**AIM:** Output everything from the line containing "You are a computer-use agent. The" down to the end of the records as a Markdown table with the columns Row and Line, leaving out blank lines and pictures.

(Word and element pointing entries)
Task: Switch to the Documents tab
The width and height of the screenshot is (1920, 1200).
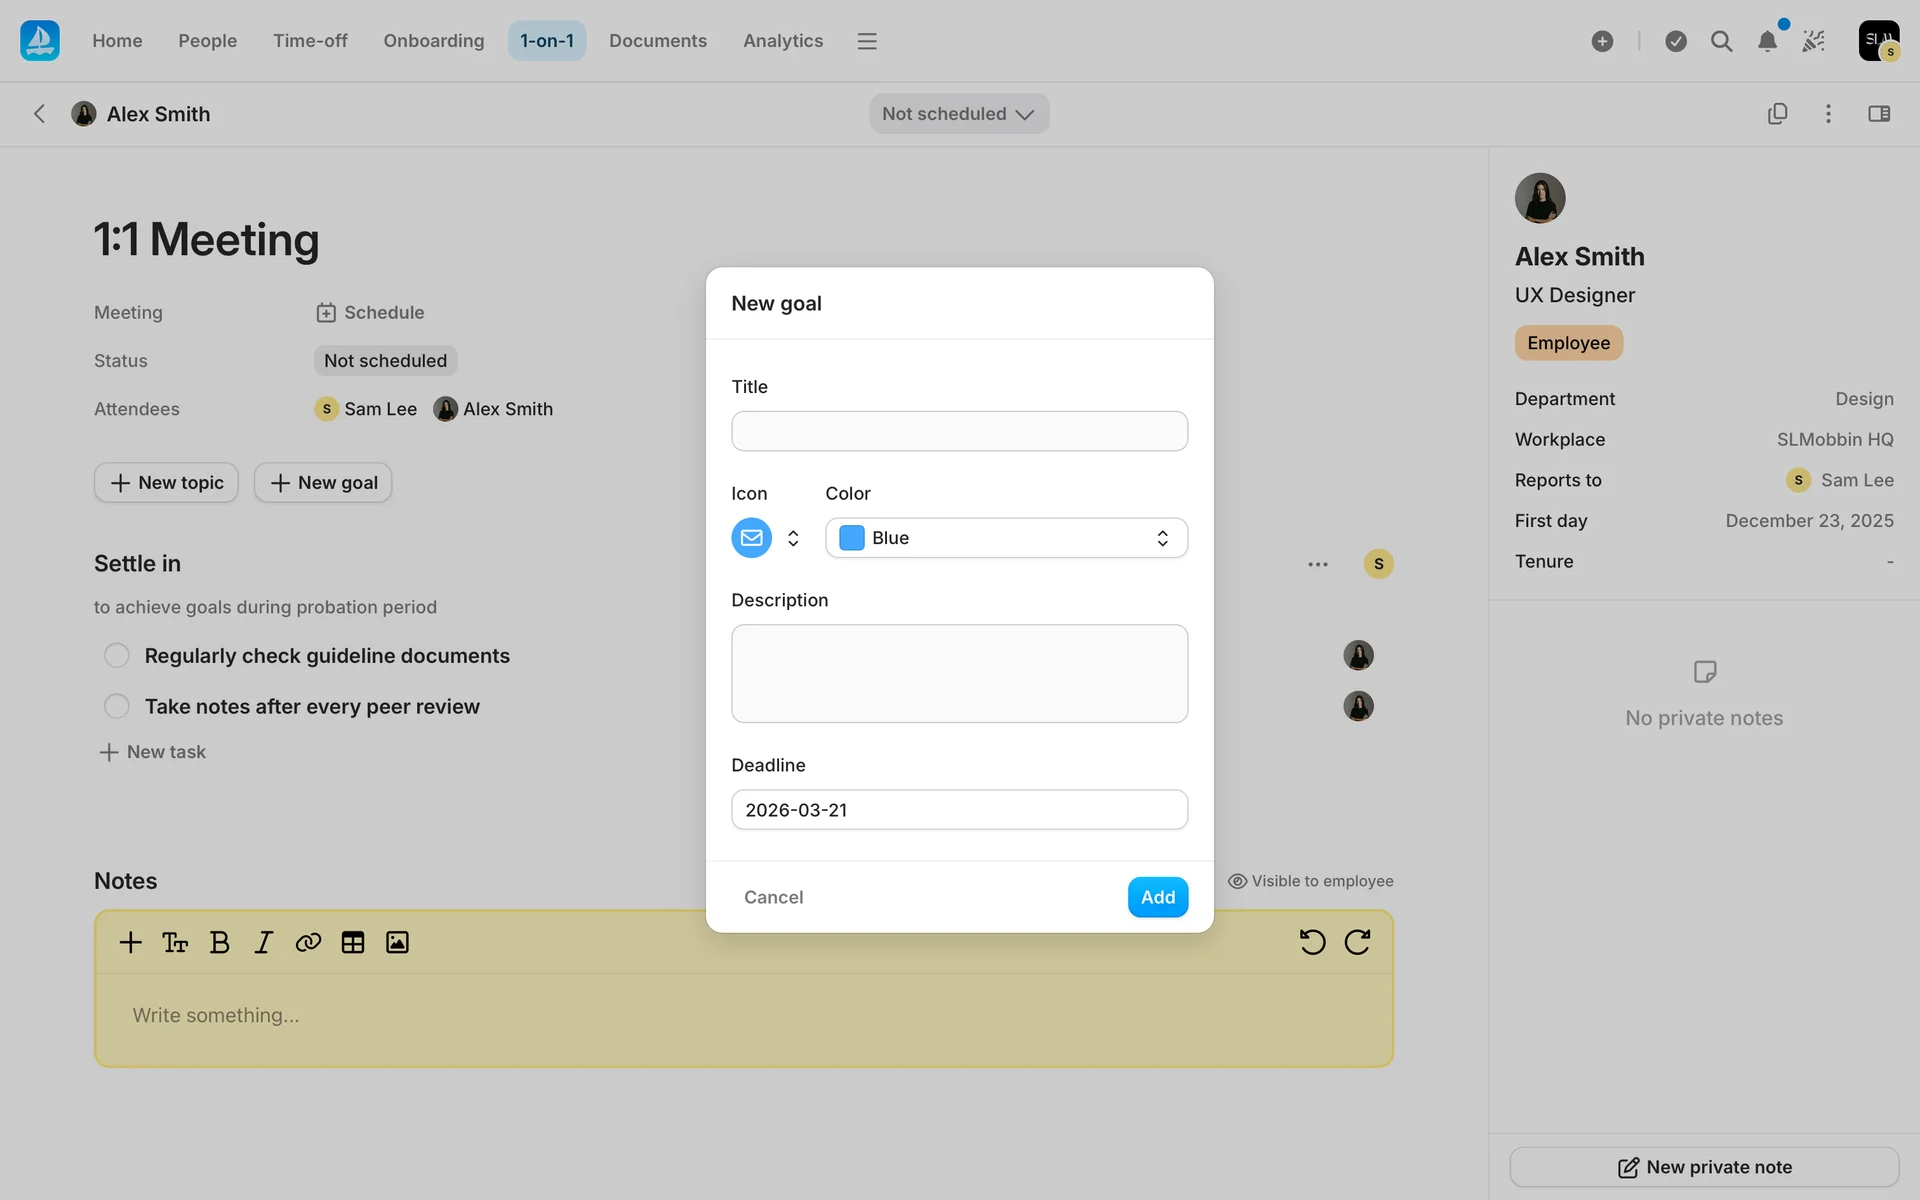Action: click(x=657, y=41)
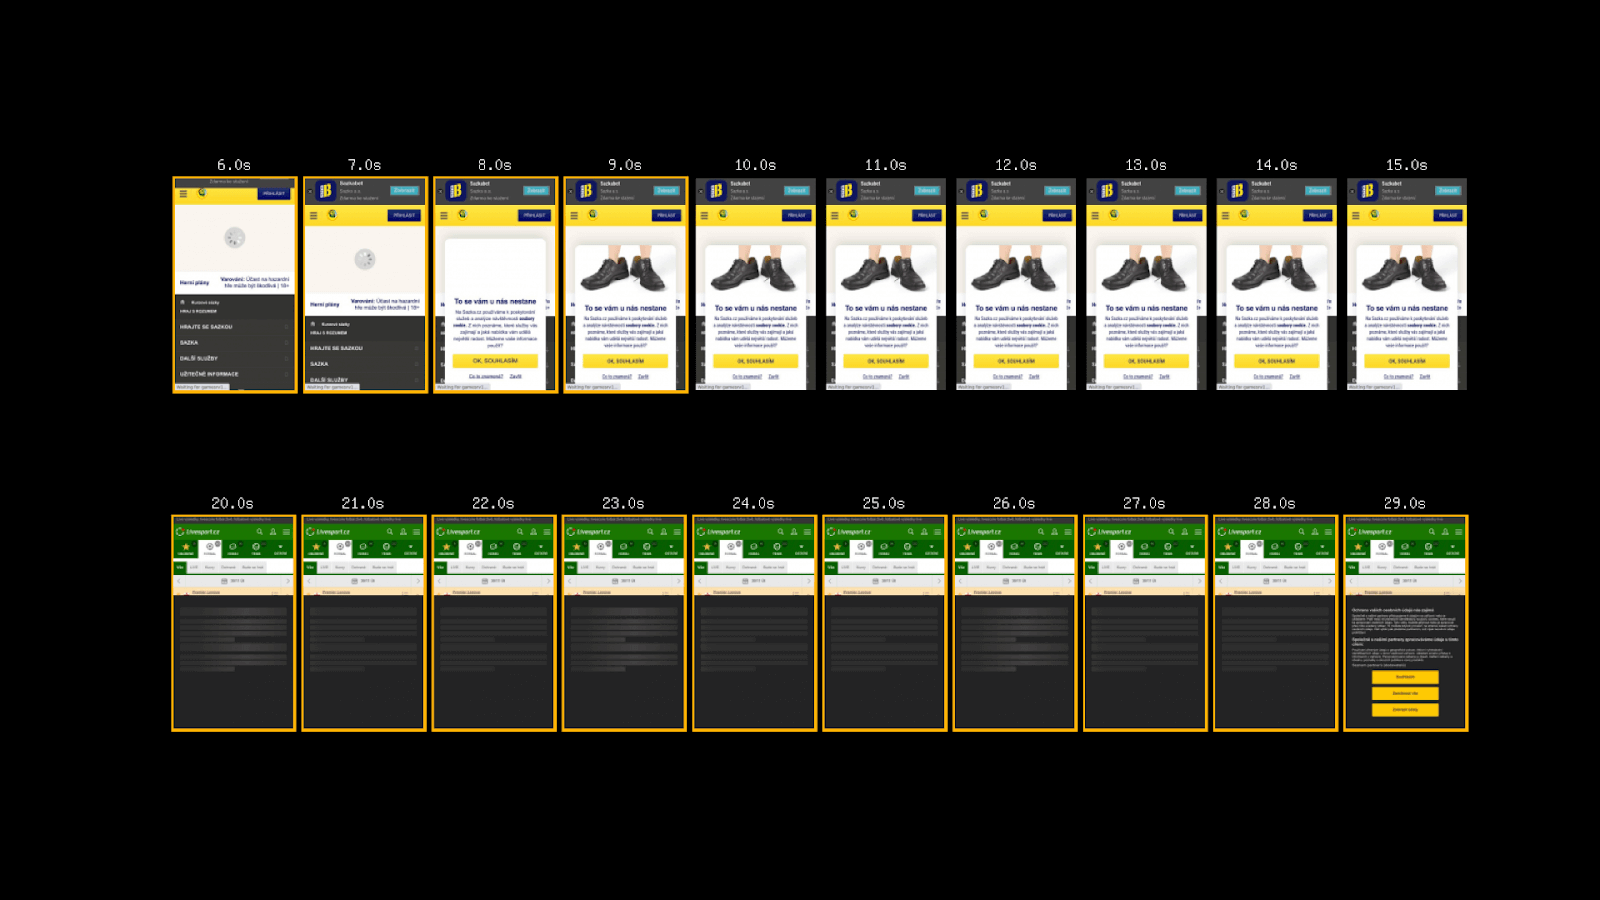Go to next day arrow in 29.0s frame
1600x900 pixels.
click(x=1460, y=580)
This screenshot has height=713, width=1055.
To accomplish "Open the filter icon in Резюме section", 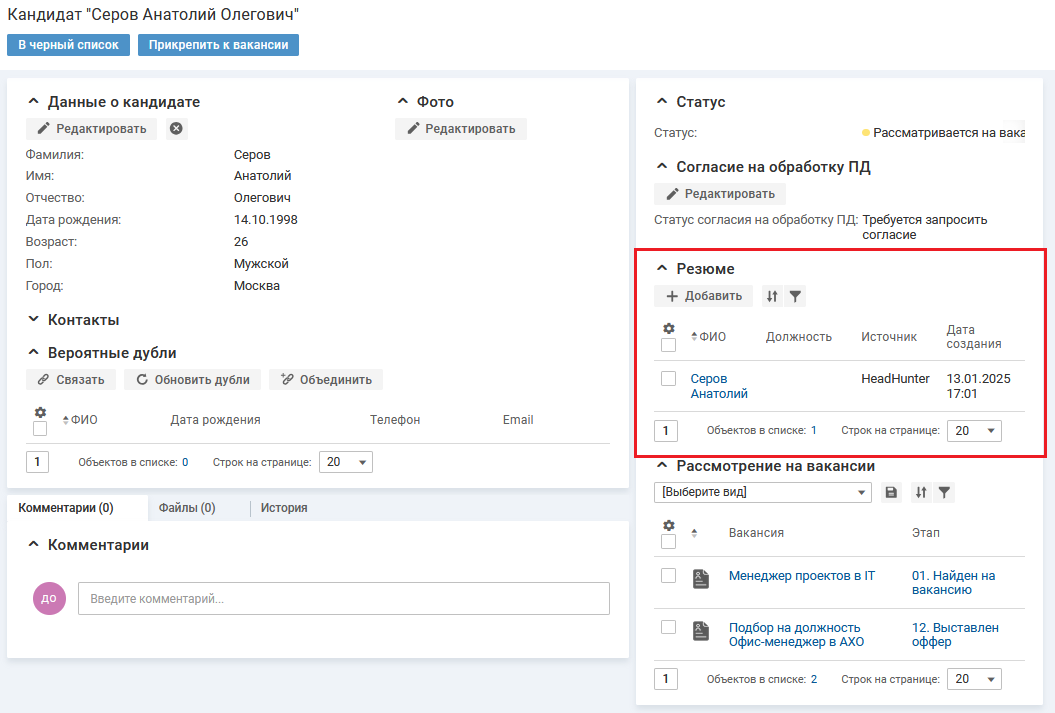I will 795,296.
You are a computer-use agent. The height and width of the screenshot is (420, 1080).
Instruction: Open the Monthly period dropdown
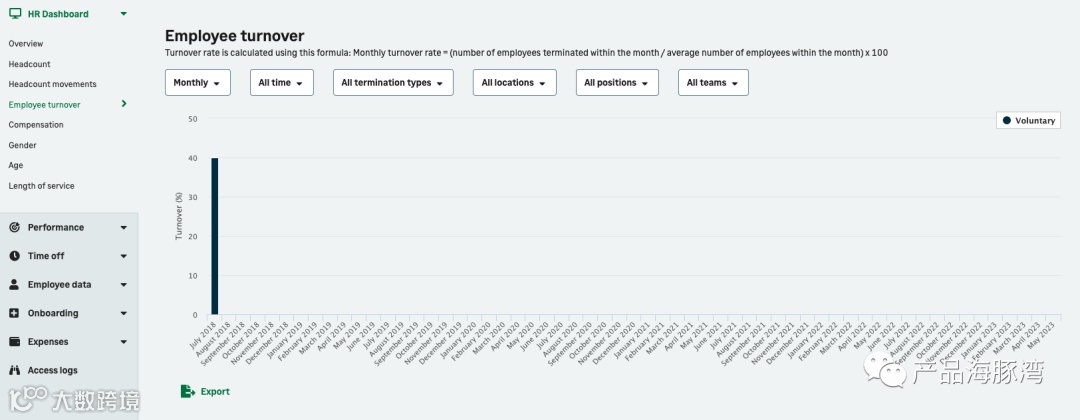[197, 83]
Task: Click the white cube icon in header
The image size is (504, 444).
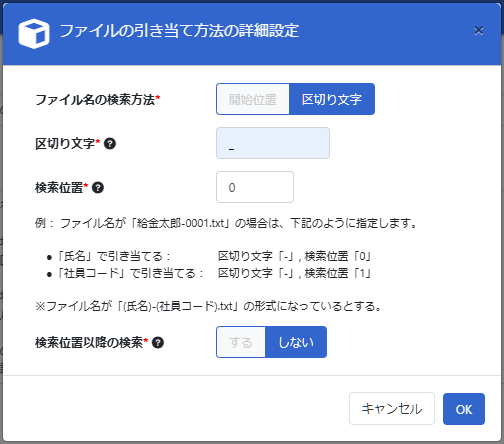Action: click(34, 34)
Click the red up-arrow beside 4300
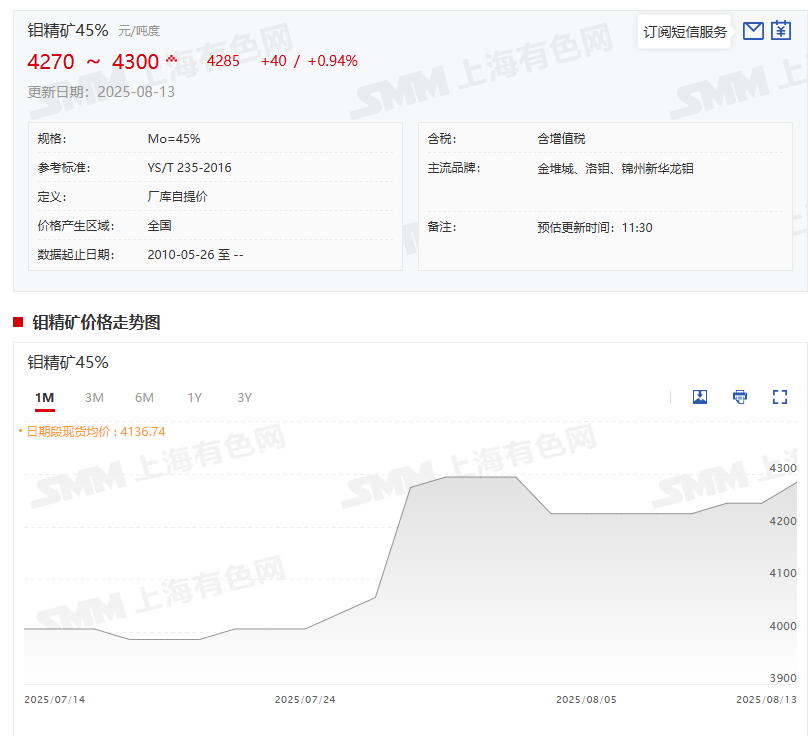The height and width of the screenshot is (736, 808). tap(171, 59)
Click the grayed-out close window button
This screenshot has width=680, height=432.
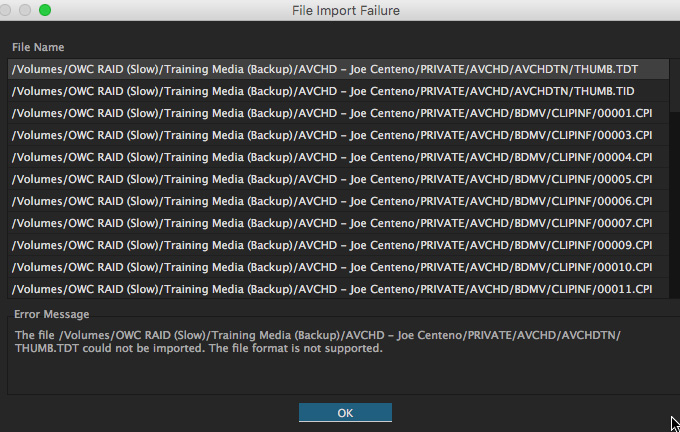click(5, 10)
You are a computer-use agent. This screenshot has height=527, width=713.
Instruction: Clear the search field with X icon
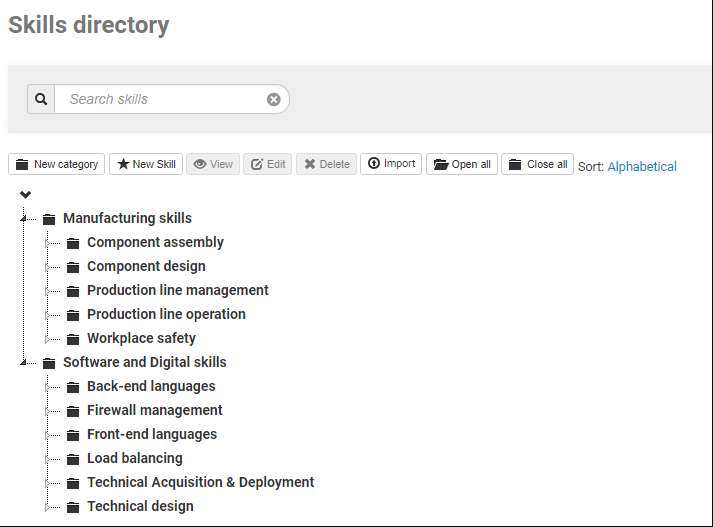click(x=273, y=99)
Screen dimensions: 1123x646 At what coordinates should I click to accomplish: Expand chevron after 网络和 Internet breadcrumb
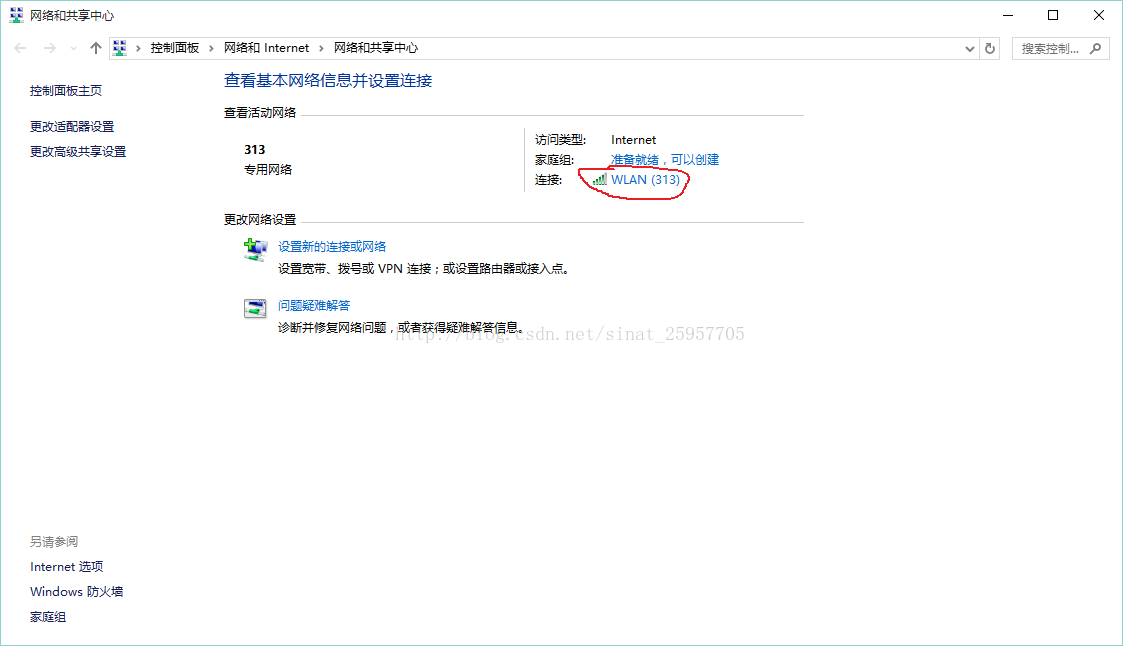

**EXERCISE RESPONSE:**
| Row | Line |
|---|---|
| 1 | You are a computer-use agent. The height and width of the screenshot is (420, 1080). |
| 2 | Instruction: Open the Monthly period dropdown |
| 3 | [197, 83] |
| 4 | Task: Click the white cube icon in header |
| 5 | The image size is (504, 444). |
| 6 | Action: click(34, 34) |
| 7 | Click the red up-arrow beside 4300 |
| 8 | The height and width of the screenshot is (736, 808). tap(171, 59) |
| 9 | Click the grayed-out close window button |
| 10 | This screenshot has width=680, height=432. |
| 11 | click(5, 10) |
| 12 | You are a computer-use agent. This screenshot has height=527, width=713. |
| 13 | Instruction: Clear the search field with X icon |
| 14 | click(x=273, y=99) |
| 15 | Screen dimensions: 1123x646 At what coordinates should I click to accomplish: Expand chevron after 网络和 Internet breadcrumb |